The UK competitions regulator is set to drop a contentious claim that the Big Six energy providers overcharged customers by £1.7 billion a year in a report due to be released on Friday.
The report marks the end of a two year investigation by the CMA into competitiveness in the energy market with a large focus on the market dominance of the Big Six, British Gas, npower, EDF Energy, E.ON, Scottish Power and SSE.
An interim report release in July last year made the claim that the Big Six had overcharged customers systematically. It said that the initial findings of the investigation “suggest that average prices offered by the Big Six firms over the period 2009 to 2013 were around 5% above the competitive level in the domestic segment”.

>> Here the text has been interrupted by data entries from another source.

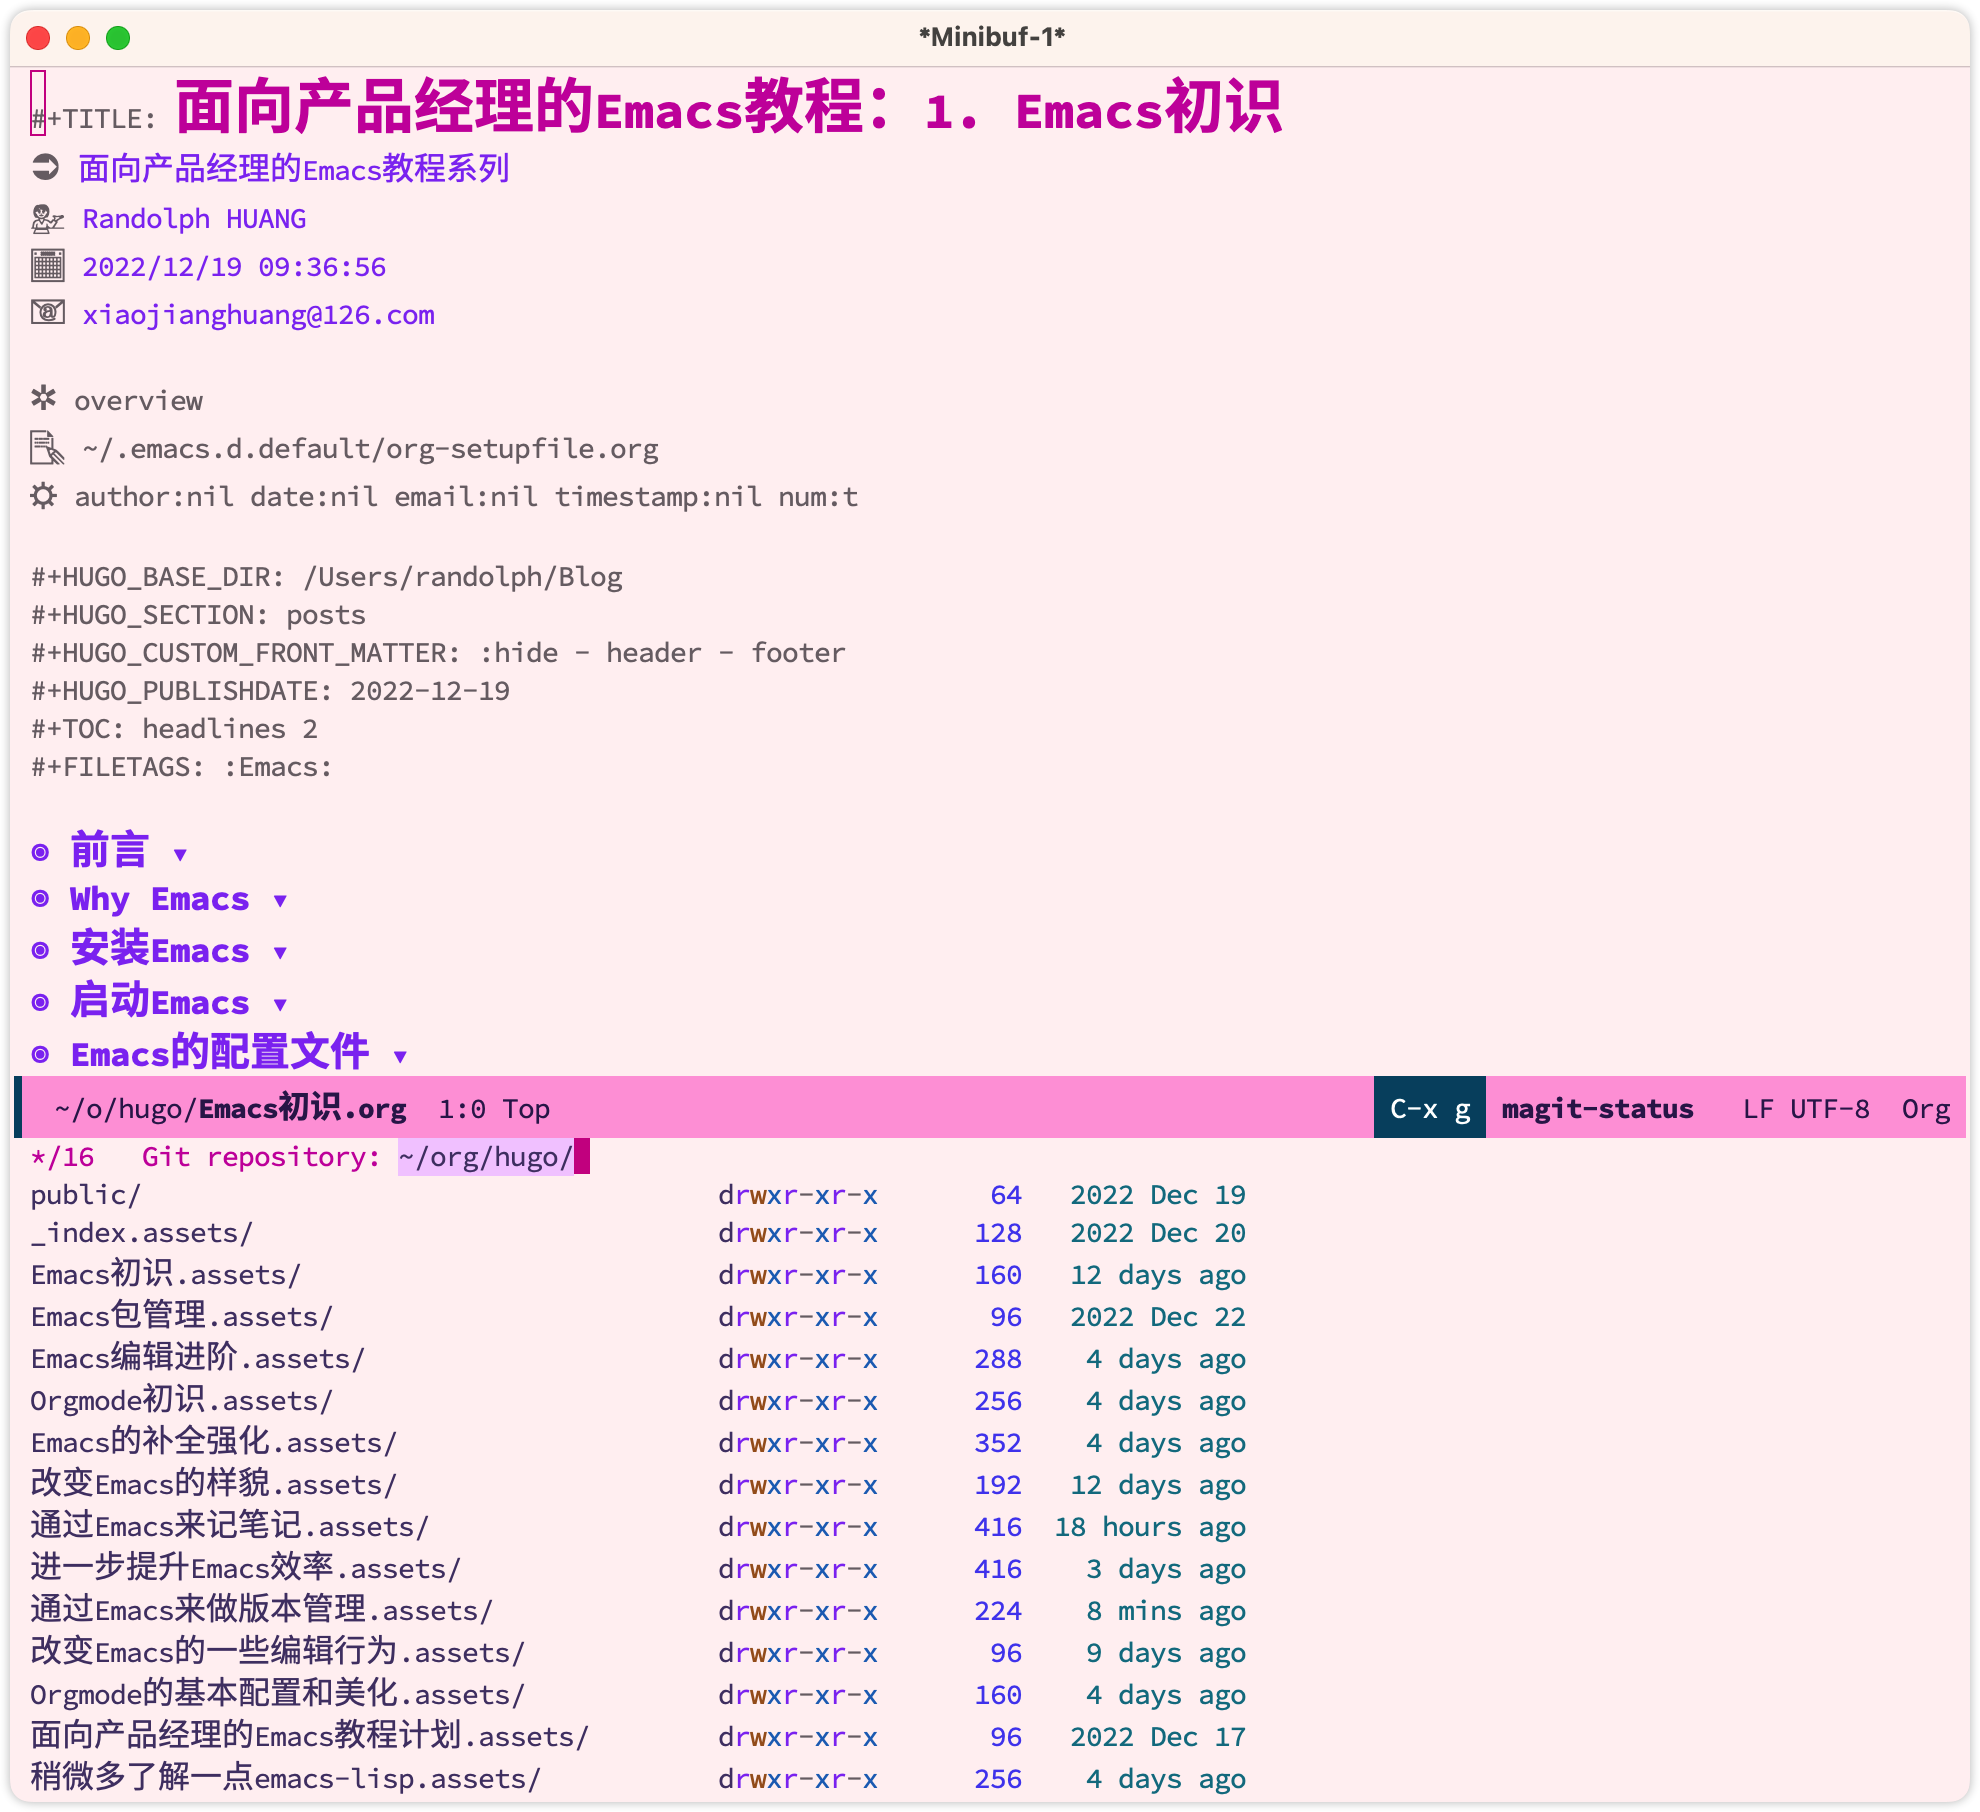Click the overview tag/keyword icon

[45, 400]
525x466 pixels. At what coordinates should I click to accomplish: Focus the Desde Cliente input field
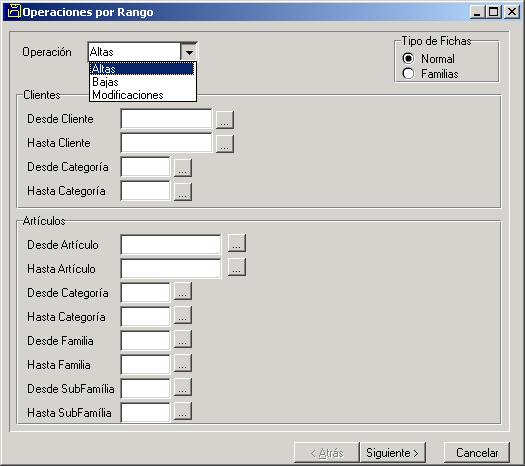tap(166, 119)
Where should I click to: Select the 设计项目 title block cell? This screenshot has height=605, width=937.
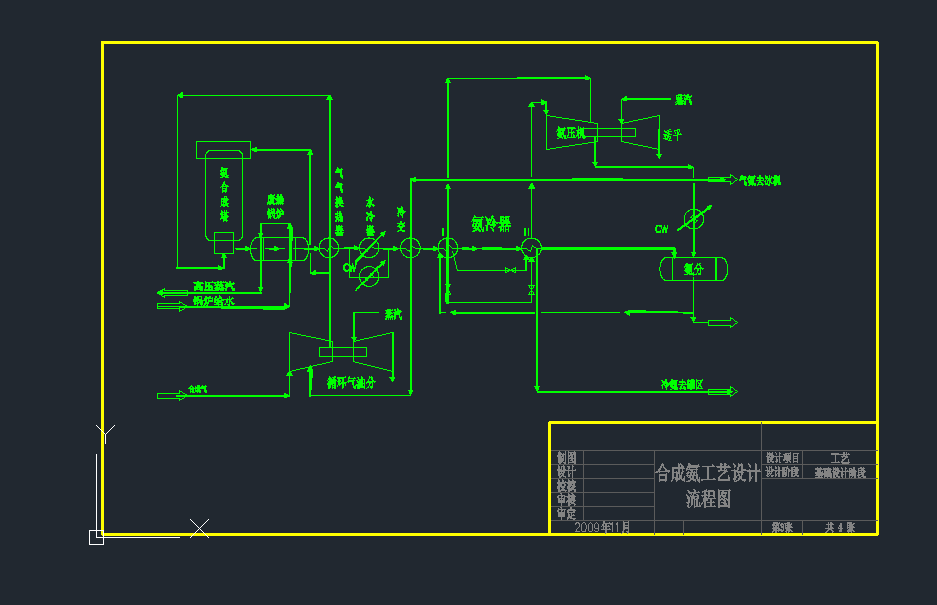coord(783,458)
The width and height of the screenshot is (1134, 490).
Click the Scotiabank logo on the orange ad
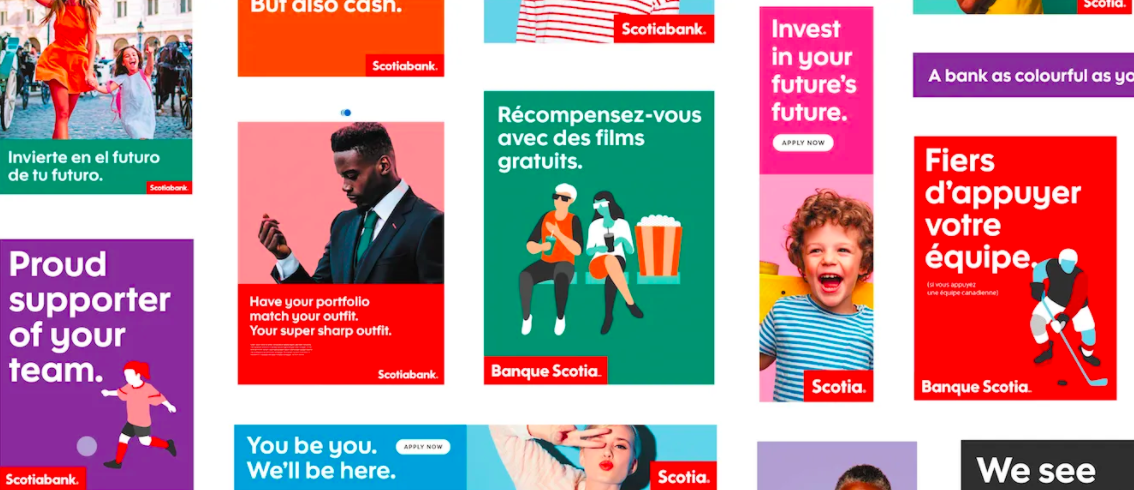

This, they said “amounts to domestic customers paying around £1.2 billion” more than they should have been paying on an annual basis. Further, the report claimed, small business were overcharged by an average of £500 million a year, bringing the total annual overspend to £1.7 billion.
This figure was quickly disputed by all of the Big Six, who described it as misleading and. According to a source who spoke to the Financial Times, “the Big Six were ready to challenge this one in the law courts.”
The Financial Times has been told, ahead of the issuing of the final report, that the CMA will be removing any reference to the £1.7 billion overcharging from the report, and instead will focus on gains that could have (and still could) be made by switching provider.
Proposed remedies that have already been scrapped included introducing a temporary price cap for standard variable tariffs that are being used by around 70% of energy customers.
The CMA also considered forcing the Big Six to break up their business, but this has also been scrapped.
According to the Financial Times’ source, the overcharging figures were what “caused the most anger among energy companies – they were furious. The CMA seems to have listened to this so is clarifying the language it uses.”